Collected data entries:
* * *
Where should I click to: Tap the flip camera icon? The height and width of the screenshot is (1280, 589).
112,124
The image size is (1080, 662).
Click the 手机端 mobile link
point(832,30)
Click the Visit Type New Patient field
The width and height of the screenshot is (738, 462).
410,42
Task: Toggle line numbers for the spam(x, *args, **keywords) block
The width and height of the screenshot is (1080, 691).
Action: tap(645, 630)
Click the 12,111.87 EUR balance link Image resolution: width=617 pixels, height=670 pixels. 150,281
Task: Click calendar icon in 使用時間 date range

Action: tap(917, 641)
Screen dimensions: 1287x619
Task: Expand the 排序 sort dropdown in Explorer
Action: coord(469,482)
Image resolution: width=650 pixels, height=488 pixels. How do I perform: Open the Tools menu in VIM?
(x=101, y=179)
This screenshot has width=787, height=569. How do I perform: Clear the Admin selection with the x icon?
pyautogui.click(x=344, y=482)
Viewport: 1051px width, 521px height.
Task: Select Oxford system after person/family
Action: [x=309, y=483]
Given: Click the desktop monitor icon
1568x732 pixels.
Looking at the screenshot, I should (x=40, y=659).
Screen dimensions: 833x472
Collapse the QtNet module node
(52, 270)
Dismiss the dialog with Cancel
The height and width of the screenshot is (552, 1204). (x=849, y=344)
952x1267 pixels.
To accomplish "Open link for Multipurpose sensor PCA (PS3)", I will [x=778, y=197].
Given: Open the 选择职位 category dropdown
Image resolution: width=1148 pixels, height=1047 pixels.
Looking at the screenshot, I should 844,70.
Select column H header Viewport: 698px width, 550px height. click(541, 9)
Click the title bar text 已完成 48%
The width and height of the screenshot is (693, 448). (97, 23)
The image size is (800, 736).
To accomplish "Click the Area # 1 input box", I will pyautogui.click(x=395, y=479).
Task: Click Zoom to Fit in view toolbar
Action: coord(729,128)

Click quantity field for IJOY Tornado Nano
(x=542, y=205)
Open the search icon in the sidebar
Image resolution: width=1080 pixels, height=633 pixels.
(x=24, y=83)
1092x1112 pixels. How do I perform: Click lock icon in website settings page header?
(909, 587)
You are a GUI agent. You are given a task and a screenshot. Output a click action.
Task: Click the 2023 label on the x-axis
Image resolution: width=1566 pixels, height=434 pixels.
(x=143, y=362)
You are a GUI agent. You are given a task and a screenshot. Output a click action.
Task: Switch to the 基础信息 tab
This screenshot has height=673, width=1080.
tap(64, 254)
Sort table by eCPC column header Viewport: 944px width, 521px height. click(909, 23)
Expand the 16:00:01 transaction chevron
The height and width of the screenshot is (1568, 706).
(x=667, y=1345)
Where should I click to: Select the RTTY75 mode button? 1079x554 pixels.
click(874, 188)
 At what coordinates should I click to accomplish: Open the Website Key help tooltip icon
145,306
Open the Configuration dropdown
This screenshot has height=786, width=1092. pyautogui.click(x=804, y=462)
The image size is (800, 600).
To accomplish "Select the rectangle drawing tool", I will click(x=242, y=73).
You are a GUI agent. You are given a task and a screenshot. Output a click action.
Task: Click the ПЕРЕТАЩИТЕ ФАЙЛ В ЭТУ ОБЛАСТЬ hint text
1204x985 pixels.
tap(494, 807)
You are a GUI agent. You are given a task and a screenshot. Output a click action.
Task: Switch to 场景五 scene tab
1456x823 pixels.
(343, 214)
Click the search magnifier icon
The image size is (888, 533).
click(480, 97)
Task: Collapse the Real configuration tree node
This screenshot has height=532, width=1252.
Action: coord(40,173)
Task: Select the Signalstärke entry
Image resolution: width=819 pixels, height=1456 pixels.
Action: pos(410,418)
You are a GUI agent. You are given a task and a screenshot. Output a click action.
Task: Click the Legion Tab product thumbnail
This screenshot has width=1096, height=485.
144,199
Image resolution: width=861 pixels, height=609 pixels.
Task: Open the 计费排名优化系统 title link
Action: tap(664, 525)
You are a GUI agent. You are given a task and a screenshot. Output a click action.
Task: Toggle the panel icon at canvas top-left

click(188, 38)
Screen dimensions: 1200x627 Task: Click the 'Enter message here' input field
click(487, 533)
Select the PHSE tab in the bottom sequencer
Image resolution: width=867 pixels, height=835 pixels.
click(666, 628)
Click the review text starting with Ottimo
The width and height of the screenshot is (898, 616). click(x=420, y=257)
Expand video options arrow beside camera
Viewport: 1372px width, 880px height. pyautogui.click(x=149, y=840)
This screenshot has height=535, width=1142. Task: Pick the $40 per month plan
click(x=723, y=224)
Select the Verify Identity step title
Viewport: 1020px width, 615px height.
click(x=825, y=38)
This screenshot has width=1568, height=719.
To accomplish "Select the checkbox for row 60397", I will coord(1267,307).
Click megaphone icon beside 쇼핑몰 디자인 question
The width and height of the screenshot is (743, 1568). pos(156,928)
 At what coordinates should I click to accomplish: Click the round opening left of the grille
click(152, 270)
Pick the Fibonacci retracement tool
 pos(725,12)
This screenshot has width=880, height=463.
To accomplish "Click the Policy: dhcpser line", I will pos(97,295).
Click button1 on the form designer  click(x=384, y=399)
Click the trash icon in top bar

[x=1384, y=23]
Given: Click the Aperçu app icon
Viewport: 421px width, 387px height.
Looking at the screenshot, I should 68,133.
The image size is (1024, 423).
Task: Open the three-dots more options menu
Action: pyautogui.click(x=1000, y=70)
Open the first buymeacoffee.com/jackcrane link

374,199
* * *
--- Task item ---
Those lines of the records that contain the string "Switch" should be identified and copied.

--- The completed task ---
Task: Switch to the 基础信息 tab
Task: Switch to 场景五 scene tab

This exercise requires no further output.